Stored data entries:
------------------------
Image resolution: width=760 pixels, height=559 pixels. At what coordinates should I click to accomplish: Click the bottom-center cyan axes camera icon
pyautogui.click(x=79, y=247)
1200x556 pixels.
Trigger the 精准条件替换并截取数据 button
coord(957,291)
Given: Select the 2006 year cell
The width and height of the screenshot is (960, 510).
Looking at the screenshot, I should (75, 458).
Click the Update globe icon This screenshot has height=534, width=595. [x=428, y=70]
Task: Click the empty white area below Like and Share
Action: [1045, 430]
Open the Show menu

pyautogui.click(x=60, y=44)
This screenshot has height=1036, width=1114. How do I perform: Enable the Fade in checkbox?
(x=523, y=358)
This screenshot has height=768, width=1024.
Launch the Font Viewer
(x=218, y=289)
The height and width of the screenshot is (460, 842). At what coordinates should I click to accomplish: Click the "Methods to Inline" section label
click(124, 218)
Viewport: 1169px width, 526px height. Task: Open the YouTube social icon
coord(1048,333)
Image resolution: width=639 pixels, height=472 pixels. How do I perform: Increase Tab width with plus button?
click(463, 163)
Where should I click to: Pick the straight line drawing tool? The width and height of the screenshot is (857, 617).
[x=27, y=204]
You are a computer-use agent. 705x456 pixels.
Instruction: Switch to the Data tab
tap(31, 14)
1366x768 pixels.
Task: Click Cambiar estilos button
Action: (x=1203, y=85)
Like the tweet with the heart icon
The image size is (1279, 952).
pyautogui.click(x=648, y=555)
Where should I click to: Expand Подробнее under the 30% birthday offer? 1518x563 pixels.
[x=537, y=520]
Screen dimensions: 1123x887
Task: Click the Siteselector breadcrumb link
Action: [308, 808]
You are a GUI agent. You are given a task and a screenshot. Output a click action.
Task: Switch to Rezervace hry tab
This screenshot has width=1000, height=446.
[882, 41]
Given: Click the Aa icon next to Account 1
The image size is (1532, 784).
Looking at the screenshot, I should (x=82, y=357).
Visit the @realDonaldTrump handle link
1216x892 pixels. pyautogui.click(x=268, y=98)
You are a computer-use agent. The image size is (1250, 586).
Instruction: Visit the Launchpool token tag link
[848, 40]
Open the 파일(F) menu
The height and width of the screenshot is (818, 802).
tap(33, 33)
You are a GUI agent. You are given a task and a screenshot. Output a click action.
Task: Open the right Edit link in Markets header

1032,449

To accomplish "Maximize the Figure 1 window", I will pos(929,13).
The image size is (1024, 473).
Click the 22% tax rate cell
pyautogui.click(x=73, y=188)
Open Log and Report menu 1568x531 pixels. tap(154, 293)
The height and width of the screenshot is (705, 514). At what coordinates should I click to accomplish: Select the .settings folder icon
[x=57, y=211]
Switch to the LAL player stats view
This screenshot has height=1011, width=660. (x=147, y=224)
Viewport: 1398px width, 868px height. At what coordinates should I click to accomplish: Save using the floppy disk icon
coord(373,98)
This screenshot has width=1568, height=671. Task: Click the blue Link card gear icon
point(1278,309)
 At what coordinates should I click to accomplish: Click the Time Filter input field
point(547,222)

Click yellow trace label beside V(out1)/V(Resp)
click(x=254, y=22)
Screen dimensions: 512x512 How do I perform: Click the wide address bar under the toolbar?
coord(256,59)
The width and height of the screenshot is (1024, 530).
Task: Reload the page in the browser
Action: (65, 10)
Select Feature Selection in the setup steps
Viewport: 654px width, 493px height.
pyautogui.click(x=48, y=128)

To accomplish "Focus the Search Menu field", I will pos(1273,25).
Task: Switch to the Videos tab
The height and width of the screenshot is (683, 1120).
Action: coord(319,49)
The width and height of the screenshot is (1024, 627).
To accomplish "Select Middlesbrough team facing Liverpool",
------------------------
Task directions: Your answer must be the line holding "At what coordinates should I click to accomplish: Click the Time" and every later line of the entries above, written out exactly, and nothing else.

Solution below:
 At what coordinates should I click to accomplish: Click the Time Filter input field
point(547,222)

Click yellow trace label beside V(out1)/V(Resp)
click(x=254, y=22)
Screen dimensions: 512x512 How do I perform: Click the wide address bar under the toolbar?
coord(256,59)
The width and height of the screenshot is (1024, 530).
Task: Reload the page in the browser
Action: (65, 10)
Select Feature Selection in the setup steps
Viewport: 654px width, 493px height.
pyautogui.click(x=48, y=128)

To accomplish "Focus the Search Menu field", I will pos(1273,25).
Task: Switch to the Videos tab
The height and width of the screenshot is (683, 1120).
Action: coord(319,49)
The width and height of the screenshot is (1024, 627).
To accomplish "Select Middlesbrough team facing Liverpool",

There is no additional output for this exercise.